======== Information provided ========
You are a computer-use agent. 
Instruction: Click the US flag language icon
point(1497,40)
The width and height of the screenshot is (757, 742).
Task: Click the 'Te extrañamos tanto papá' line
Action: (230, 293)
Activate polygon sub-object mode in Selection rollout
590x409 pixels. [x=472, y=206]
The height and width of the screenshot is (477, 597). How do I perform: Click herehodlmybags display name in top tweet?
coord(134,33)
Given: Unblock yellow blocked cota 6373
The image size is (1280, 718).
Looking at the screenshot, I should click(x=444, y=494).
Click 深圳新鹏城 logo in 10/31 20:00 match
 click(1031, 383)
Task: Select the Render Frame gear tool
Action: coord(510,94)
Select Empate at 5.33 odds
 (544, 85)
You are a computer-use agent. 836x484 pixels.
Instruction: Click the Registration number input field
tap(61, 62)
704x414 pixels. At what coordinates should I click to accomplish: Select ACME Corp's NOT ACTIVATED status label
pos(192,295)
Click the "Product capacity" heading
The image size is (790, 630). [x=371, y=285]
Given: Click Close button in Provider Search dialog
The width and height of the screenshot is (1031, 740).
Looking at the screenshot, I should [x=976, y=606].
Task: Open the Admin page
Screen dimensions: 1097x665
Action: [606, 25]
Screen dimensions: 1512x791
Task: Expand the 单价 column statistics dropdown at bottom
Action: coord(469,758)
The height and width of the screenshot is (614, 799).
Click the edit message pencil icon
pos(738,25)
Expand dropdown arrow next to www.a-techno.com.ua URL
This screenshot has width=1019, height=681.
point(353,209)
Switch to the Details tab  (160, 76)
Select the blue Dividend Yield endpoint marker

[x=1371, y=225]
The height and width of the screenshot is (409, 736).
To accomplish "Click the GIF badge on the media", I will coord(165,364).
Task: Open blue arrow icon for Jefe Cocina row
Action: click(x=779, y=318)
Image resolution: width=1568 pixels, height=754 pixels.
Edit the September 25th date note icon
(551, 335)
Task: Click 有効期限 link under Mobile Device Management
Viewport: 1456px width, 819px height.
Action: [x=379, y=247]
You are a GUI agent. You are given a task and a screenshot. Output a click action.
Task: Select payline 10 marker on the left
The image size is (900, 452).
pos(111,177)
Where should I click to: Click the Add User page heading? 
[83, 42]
========
Work task:
Your response should consist of the records, printed exactly.

Worked solution:
You are a computer-use agent. 
Instruction: Click the US flag language icon
point(1497,40)
The width and height of the screenshot is (757, 742).
Task: Click the 'Te extrañamos tanto papá' line
Action: (230, 293)
Activate polygon sub-object mode in Selection rollout
590x409 pixels. [x=472, y=206]
The height and width of the screenshot is (477, 597). How do I perform: Click herehodlmybags display name in top tweet?
coord(134,33)
Given: Unblock yellow blocked cota 6373
The image size is (1280, 718).
Looking at the screenshot, I should click(x=444, y=494).
Click 深圳新鹏城 logo in 10/31 20:00 match
 click(1031, 383)
Task: Select the Render Frame gear tool
Action: coord(510,94)
Select Empate at 5.33 odds
 (544, 85)
You are a computer-use agent. 836x484 pixels.
Instruction: Click the Registration number input field
tap(61, 62)
704x414 pixels. At what coordinates should I click to accomplish: Select ACME Corp's NOT ACTIVATED status label
pos(192,295)
Click the "Product capacity" heading
The image size is (790, 630). [x=371, y=285]
Given: Click Close button in Provider Search dialog
The width and height of the screenshot is (1031, 740).
Looking at the screenshot, I should [x=976, y=606].
Task: Open the Admin page
Screen dimensions: 1097x665
Action: [606, 25]
Screen dimensions: 1512x791
Task: Expand the 单价 column statistics dropdown at bottom
Action: coord(469,758)
The height and width of the screenshot is (614, 799).
Click the edit message pencil icon
pos(738,25)
Expand dropdown arrow next to www.a-techno.com.ua URL
This screenshot has width=1019, height=681.
point(353,209)
Switch to the Details tab  (160, 76)
Select the blue Dividend Yield endpoint marker

[x=1371, y=225]
The height and width of the screenshot is (409, 736).
To accomplish "Click the GIF badge on the media", I will coord(165,364).
Task: Open blue arrow icon for Jefe Cocina row
Action: click(x=779, y=318)
Image resolution: width=1568 pixels, height=754 pixels.
Edit the September 25th date note icon
(551, 335)
Task: Click 有効期限 link under Mobile Device Management
Viewport: 1456px width, 819px height.
Action: [x=379, y=247]
You are a GUI agent. You are given a task and a screenshot. Output a click action.
Task: Select payline 10 marker on the left
The image size is (900, 452).
pos(111,177)
Where should I click to: Click the Add User page heading? 
[83, 42]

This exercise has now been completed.